● Written task: Please quote every one of the records below in full, keeping each line unchanged.

Rows of pointing data:

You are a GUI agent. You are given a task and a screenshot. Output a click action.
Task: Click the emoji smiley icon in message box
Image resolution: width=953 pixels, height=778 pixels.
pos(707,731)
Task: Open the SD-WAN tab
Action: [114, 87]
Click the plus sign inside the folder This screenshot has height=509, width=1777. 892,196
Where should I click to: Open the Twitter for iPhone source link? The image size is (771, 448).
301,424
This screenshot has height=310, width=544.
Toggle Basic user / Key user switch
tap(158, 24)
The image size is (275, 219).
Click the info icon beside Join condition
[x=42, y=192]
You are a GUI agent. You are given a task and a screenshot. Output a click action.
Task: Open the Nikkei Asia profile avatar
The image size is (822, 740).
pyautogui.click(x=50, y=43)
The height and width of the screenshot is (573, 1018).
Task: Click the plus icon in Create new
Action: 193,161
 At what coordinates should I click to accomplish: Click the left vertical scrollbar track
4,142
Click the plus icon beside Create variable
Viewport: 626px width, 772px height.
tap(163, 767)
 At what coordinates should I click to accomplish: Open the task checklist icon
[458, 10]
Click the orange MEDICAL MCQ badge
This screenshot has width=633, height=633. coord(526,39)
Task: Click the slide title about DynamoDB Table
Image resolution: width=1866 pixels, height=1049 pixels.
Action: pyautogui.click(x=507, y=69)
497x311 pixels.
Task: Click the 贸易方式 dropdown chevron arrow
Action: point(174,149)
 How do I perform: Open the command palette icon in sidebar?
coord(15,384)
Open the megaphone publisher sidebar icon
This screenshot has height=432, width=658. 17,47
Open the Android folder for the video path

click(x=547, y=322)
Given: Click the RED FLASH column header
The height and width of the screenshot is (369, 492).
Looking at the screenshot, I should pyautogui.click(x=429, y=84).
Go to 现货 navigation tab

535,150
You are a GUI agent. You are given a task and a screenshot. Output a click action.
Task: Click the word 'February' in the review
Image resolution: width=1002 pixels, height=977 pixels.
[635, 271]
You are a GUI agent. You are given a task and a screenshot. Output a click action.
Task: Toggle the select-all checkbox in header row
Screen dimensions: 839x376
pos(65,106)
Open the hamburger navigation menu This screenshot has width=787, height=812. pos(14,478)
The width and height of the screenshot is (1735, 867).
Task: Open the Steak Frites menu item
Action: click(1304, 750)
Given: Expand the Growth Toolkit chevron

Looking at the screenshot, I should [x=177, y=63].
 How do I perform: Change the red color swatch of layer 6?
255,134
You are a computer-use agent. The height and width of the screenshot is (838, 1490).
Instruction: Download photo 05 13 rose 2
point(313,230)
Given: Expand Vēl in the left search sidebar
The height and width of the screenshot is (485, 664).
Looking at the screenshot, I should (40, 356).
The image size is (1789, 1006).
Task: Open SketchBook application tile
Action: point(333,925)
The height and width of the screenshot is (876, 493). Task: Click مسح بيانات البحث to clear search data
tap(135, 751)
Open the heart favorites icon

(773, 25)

● Written solution:
You are a GUI agent. You are given a task and a screenshot. Output a click action.
Task: Click the emoji smiley icon in message box
Image resolution: width=953 pixels, height=778 pixels.
pos(707,731)
Task: Open the SD-WAN tab
Action: [114, 87]
Click the plus sign inside the folder This screenshot has height=509, width=1777. 892,196
Where should I click to: Open the Twitter for iPhone source link? The image size is (771, 448).
301,424
This screenshot has height=310, width=544.
Toggle Basic user / Key user switch
tap(158, 24)
The image size is (275, 219).
Click the info icon beside Join condition
[x=42, y=192]
You are a GUI agent. You are given a task and a screenshot. Output a click action.
Task: Open the Nikkei Asia profile avatar
The image size is (822, 740).
pyautogui.click(x=50, y=43)
The height and width of the screenshot is (573, 1018).
Task: Click the plus icon in Create new
Action: 193,161
 At what coordinates should I click to accomplish: Click the left vertical scrollbar track
4,142
Click the plus icon beside Create variable
Viewport: 626px width, 772px height.
tap(163, 767)
 At what coordinates should I click to accomplish: Open the task checklist icon
[458, 10]
Click the orange MEDICAL MCQ badge
This screenshot has width=633, height=633. coord(526,39)
Task: Click the slide title about DynamoDB Table
Image resolution: width=1866 pixels, height=1049 pixels.
Action: pyautogui.click(x=507, y=69)
497x311 pixels.
Task: Click the 贸易方式 dropdown chevron arrow
Action: point(174,149)
 How do I perform: Open the command palette icon in sidebar?
coord(15,384)
Open the megaphone publisher sidebar icon
This screenshot has height=432, width=658. 17,47
Open the Android folder for the video path

click(x=547, y=322)
Given: Click the RED FLASH column header
The height and width of the screenshot is (369, 492).
Looking at the screenshot, I should pyautogui.click(x=429, y=84).
Go to 现货 navigation tab

535,150
You are a GUI agent. You are given a task and a screenshot. Output a click action.
Task: Click the word 'February' in the review
Image resolution: width=1002 pixels, height=977 pixels.
[635, 271]
You are a GUI agent. You are given a task and a screenshot. Output a click action.
Task: Toggle the select-all checkbox in header row
Screen dimensions: 839x376
pos(65,106)
Open the hamburger navigation menu This screenshot has width=787, height=812. pos(14,478)
The width and height of the screenshot is (1735, 867).
Task: Open the Steak Frites menu item
Action: click(1304, 750)
Given: Expand the Growth Toolkit chevron

Looking at the screenshot, I should [x=177, y=63].
 How do I perform: Change the red color swatch of layer 6?
255,134
You are a computer-use agent. The height and width of the screenshot is (838, 1490).
Instruction: Download photo 05 13 rose 2
point(313,230)
Given: Expand Vēl in the left search sidebar
The height and width of the screenshot is (485, 664).
Looking at the screenshot, I should (40, 356).
The image size is (1789, 1006).
Task: Open SketchBook application tile
Action: point(333,925)
The height and width of the screenshot is (876, 493). Task: Click مسح بيانات البحث to clear search data
tap(135, 751)
Open the heart favorites icon

(773, 25)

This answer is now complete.